» BRIEF
Retype everything from the line containing "better [714, 418]" down to the line containing "reviewed [417, 377]", keeping both of those lines.

---- DATA SHOWN

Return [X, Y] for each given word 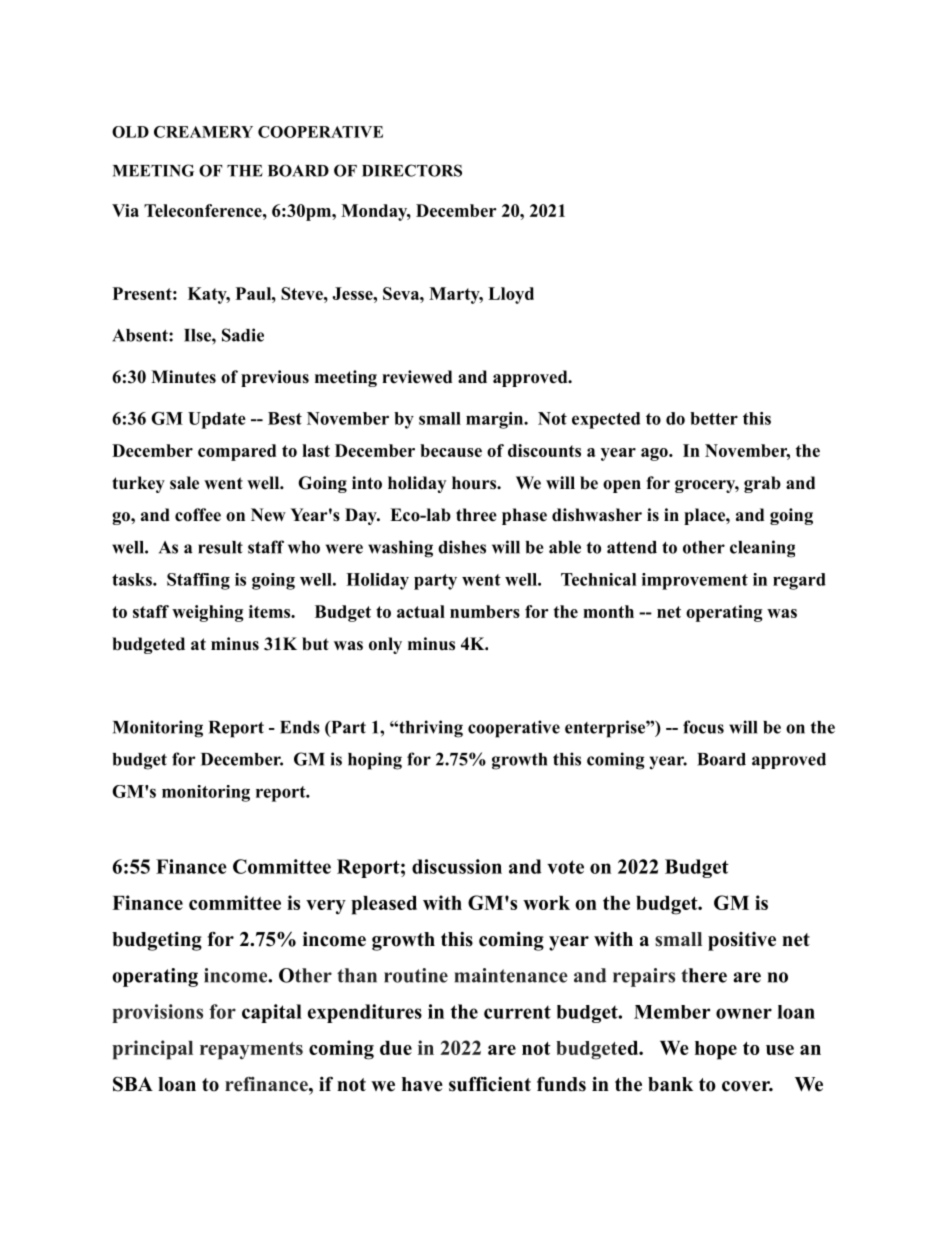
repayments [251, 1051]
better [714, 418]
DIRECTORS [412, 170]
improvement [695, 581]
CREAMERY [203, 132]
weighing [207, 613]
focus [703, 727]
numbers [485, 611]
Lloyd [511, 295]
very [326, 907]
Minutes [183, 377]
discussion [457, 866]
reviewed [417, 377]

--------
---- DATA SHOWN

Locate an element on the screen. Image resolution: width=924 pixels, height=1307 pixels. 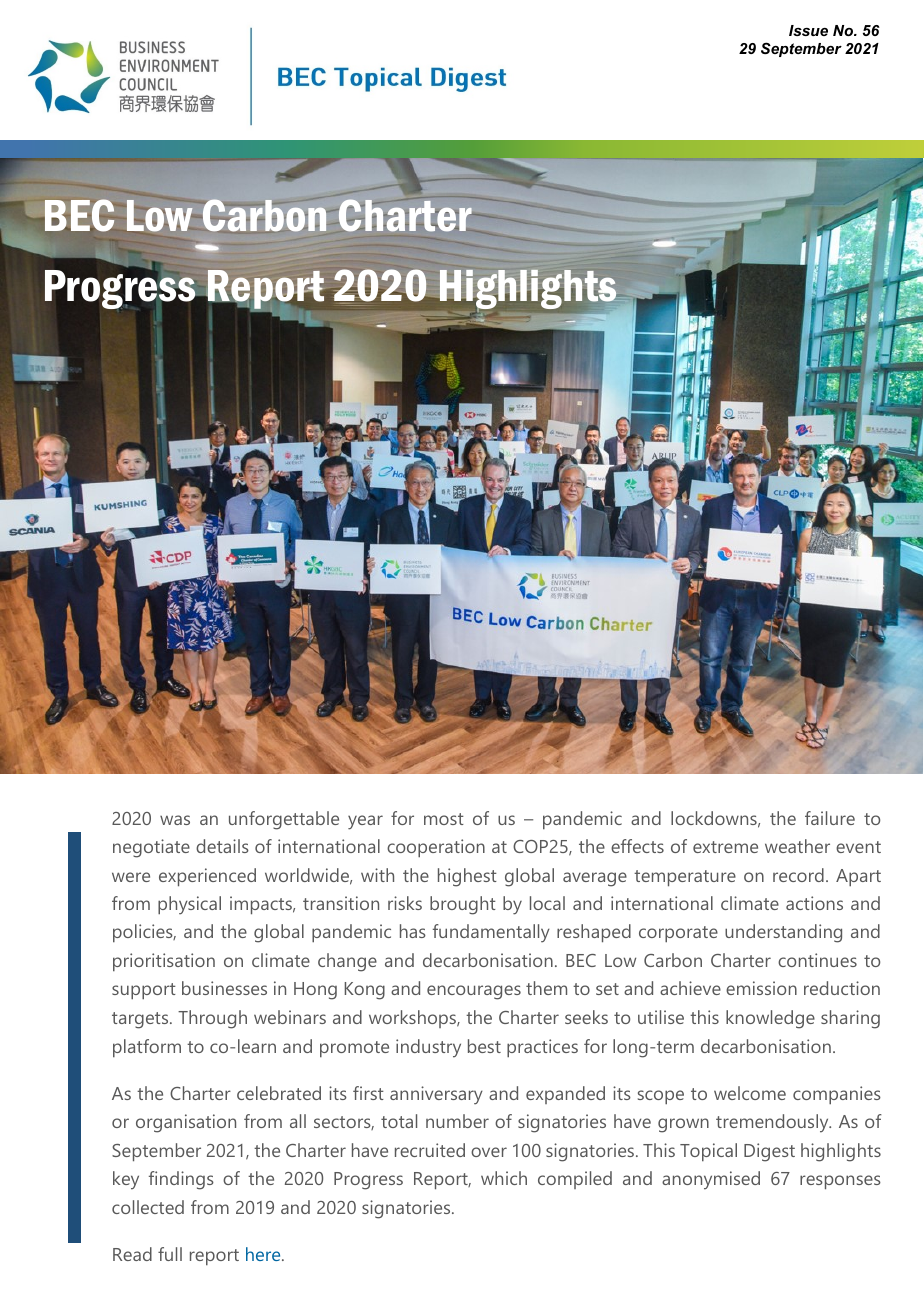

--------

» FINISHED TASK
better [714, 418]
DIRECTORS [412, 170]
improvement [695, 581]
CREAMERY [203, 132]
weighing [207, 613]
focus [703, 727]
numbers [485, 611]
Lloyd [511, 295]
very [326, 907]
Minutes [183, 377]
discussion [457, 866]
reviewed [417, 377]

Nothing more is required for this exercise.